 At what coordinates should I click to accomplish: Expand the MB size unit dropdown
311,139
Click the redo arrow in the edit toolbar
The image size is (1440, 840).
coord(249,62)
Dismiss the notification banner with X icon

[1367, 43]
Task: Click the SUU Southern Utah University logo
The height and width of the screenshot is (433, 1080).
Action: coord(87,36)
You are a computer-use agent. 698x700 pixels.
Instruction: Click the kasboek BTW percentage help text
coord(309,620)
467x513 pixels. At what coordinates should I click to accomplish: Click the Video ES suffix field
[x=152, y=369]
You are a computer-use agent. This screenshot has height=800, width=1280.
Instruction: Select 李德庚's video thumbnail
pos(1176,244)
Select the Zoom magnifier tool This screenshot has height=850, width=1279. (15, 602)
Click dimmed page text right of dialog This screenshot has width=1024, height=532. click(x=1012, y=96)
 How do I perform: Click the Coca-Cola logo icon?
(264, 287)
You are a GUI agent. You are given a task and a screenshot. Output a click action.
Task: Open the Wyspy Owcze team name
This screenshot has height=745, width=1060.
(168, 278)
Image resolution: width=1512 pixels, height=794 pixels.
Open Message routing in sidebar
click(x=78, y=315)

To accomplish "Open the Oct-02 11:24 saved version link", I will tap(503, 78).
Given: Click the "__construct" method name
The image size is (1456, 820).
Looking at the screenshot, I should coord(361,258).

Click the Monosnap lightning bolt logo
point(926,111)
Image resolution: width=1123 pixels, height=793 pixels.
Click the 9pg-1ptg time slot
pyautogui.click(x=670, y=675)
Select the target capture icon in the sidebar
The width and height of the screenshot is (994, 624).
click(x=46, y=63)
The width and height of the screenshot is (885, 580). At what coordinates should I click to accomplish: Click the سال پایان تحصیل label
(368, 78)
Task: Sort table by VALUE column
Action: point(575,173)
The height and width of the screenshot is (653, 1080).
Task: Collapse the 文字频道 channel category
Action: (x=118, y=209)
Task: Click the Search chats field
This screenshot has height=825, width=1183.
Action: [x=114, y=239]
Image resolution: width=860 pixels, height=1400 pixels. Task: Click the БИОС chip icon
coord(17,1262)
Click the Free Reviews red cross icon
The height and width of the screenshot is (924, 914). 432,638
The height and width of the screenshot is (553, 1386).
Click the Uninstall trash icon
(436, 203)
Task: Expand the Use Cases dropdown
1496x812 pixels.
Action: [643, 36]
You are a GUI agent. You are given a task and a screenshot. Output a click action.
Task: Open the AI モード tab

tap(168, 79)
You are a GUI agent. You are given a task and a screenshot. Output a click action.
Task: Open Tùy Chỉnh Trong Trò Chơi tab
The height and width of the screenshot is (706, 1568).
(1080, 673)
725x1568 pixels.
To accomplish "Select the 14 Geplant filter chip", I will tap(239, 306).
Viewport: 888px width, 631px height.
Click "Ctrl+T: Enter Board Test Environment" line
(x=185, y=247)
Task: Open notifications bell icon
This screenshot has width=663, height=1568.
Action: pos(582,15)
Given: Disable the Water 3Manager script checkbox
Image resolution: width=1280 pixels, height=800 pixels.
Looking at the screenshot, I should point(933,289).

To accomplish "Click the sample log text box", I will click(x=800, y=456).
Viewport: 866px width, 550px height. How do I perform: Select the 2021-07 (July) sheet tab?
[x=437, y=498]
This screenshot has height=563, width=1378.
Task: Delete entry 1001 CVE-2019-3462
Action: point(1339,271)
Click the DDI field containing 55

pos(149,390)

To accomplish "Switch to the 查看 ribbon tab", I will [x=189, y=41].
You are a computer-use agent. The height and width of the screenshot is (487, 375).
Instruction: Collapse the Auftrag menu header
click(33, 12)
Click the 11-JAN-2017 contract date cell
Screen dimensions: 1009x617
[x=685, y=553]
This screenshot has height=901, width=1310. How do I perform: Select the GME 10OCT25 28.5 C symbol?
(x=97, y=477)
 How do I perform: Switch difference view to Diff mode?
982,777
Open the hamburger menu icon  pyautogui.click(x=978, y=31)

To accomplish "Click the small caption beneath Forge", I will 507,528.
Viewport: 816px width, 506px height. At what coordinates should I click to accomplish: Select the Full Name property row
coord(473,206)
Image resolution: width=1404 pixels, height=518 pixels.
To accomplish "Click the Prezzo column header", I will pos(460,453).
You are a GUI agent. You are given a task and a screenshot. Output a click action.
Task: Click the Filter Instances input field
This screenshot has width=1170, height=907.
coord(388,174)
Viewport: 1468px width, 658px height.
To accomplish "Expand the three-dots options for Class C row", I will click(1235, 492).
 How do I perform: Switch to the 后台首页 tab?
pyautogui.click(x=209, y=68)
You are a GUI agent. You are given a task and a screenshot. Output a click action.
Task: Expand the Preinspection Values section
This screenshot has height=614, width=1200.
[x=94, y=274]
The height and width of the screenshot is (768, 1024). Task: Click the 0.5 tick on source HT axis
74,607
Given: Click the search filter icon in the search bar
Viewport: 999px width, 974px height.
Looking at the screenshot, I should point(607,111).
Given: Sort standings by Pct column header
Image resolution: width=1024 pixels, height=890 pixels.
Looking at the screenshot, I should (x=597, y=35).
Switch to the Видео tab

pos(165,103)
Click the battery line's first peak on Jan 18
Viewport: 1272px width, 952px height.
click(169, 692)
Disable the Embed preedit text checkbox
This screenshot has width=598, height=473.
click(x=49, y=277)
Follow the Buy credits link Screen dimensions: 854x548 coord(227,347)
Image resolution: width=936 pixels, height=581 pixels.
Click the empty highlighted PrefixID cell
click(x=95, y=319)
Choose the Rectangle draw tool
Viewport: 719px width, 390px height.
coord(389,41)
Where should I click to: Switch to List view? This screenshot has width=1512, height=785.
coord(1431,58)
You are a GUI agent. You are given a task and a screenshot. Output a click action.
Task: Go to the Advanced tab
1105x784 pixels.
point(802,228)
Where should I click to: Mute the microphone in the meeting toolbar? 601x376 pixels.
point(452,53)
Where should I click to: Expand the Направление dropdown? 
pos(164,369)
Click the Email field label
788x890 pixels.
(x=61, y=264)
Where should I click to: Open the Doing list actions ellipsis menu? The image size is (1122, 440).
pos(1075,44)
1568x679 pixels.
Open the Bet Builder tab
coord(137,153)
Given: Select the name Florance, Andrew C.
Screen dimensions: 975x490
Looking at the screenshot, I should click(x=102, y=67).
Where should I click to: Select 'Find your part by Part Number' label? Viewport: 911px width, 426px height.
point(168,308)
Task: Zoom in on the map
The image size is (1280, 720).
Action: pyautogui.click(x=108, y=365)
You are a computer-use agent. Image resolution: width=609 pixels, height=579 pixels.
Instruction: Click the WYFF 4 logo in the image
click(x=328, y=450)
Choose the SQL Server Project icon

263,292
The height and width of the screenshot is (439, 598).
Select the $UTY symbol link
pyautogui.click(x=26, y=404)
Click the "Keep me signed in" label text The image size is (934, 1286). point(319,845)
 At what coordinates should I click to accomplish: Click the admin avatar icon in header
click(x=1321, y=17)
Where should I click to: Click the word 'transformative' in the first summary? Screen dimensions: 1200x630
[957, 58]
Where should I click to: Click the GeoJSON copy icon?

§ **Prompt**:
Starting at the line with "Click the DDI field containing 55" and ending at the line with "Click the battery line's first peak on Jan 18", print each line of the listing above exactly, with no other lines.

§ **Exercise solution**:
Click the DDI field containing 55

pos(149,390)

To accomplish "Switch to the 查看 ribbon tab", I will [x=189, y=41].
You are a computer-use agent. The height and width of the screenshot is (487, 375).
Instruction: Collapse the Auftrag menu header
click(33, 12)
Click the 11-JAN-2017 contract date cell
Screen dimensions: 1009x617
[x=685, y=553]
This screenshot has height=901, width=1310. How do I perform: Select the GME 10OCT25 28.5 C symbol?
(x=97, y=477)
 How do I perform: Switch difference view to Diff mode?
982,777
Open the hamburger menu icon  pyautogui.click(x=978, y=31)

To accomplish "Click the small caption beneath Forge", I will 507,528.
Viewport: 816px width, 506px height. At what coordinates should I click to accomplish: Select the Full Name property row
coord(473,206)
Image resolution: width=1404 pixels, height=518 pixels.
To accomplish "Click the Prezzo column header", I will pos(460,453).
You are a GUI agent. You are given a task and a screenshot. Output a click action.
Task: Click the Filter Instances input field
This screenshot has width=1170, height=907.
coord(388,174)
Viewport: 1468px width, 658px height.
To accomplish "Expand the three-dots options for Class C row", I will click(1235, 492).
 How do I perform: Switch to the 后台首页 tab?
pyautogui.click(x=209, y=68)
You are a GUI agent. You are given a task and a screenshot. Output a click action.
Task: Expand the Preinspection Values section
This screenshot has height=614, width=1200.
[x=94, y=274]
The height and width of the screenshot is (768, 1024). Task: Click the 0.5 tick on source HT axis
74,607
Given: Click the search filter icon in the search bar
Viewport: 999px width, 974px height.
Looking at the screenshot, I should point(607,111).
Given: Sort standings by Pct column header
Image resolution: width=1024 pixels, height=890 pixels.
Looking at the screenshot, I should (x=597, y=35).
Switch to the Видео tab

pos(165,103)
Click the battery line's first peak on Jan 18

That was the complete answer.